The total is well above the 66,000 or so needed to place the plan for a 61,500-seat facility in the East Village on the November ballot. The signatures will be verified over the next 30 days by the county registrar of voters to see if it qualifies for the general election.
In a statement, Chargers Chairman Dean Spanos thanked San Diegans who signed the petitions, along with representatives of organized labor and fan groups who helped with the signature drive.
“Most signature gathering efforts of this kind take six full months. We had just six weeks to complete our work,” Spanos said. “The fact that we were able to collect more than 110,000 signatures in that short period of time demonstrates tremendous support in our community for a new, combined stadium- convention center expansion downtown.”
Despite the large total, qualification is no slam dunk — an initiative regarding tourism issues that could also impact the stadium plan also had more than 100,000 signatures turned in, and the registrar’s office recently announced it needed to vet the names more thoroughly because it was in danger of not making the ballot.
If it does qualify and is passed by voters, the plan would raise funds for the project by increasing the hotel room tax to 16.5 percent, while the Chargers would chip-in $350 million and use a $300 million NFL loan.
The hotel room tax currently is 10.5 percent, plus a 2 percent fee used for tourism promotions, so the hike would effectively be four percentage points.
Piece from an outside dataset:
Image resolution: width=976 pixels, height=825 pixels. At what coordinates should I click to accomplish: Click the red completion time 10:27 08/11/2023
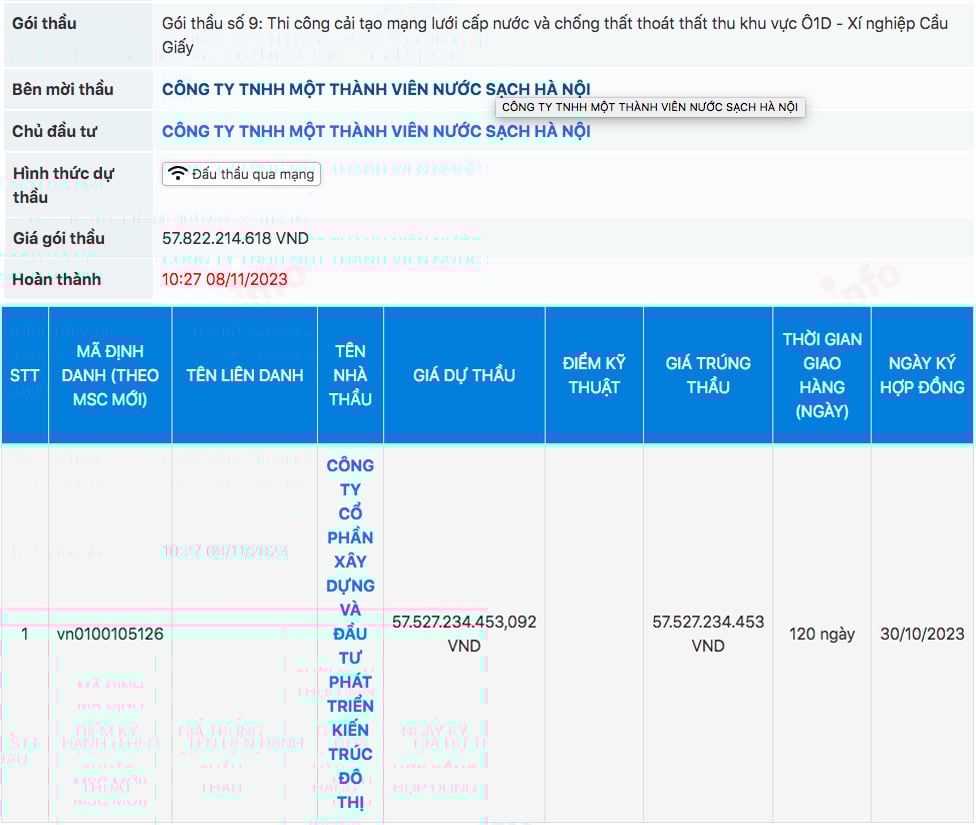224,279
Voter approval of the plan is required because of the tax increase, but because of a recent court ruling, it’s unclear whether a simple or two-thirds majority will be required in November. Chargers officials said they will aim for two-thirds to be on the safe side.
Many city elected officials have come out against the Chargers plan because of its use of public funds. Mayor Kevin Faulconer, reelected to a full four-year term Tuesday, has not stated his position while his staff seeks more details from the team.
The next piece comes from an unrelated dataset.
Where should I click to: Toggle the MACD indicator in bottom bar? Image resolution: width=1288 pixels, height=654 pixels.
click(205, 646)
The Chargers have been asking for a Qualcomm Stadium replacement for more than 15 years. In January, NFL owners rejected their plans to build a playing facility in Carson jointly with the Oakland Raiders, after which Spanos announced he would give San Diego another try.
Spanos said he has an agreement in place to have the Chargers become the second team in a future Inglewood stadium with the Los Angeles Rams, if the San Diego effort falls through.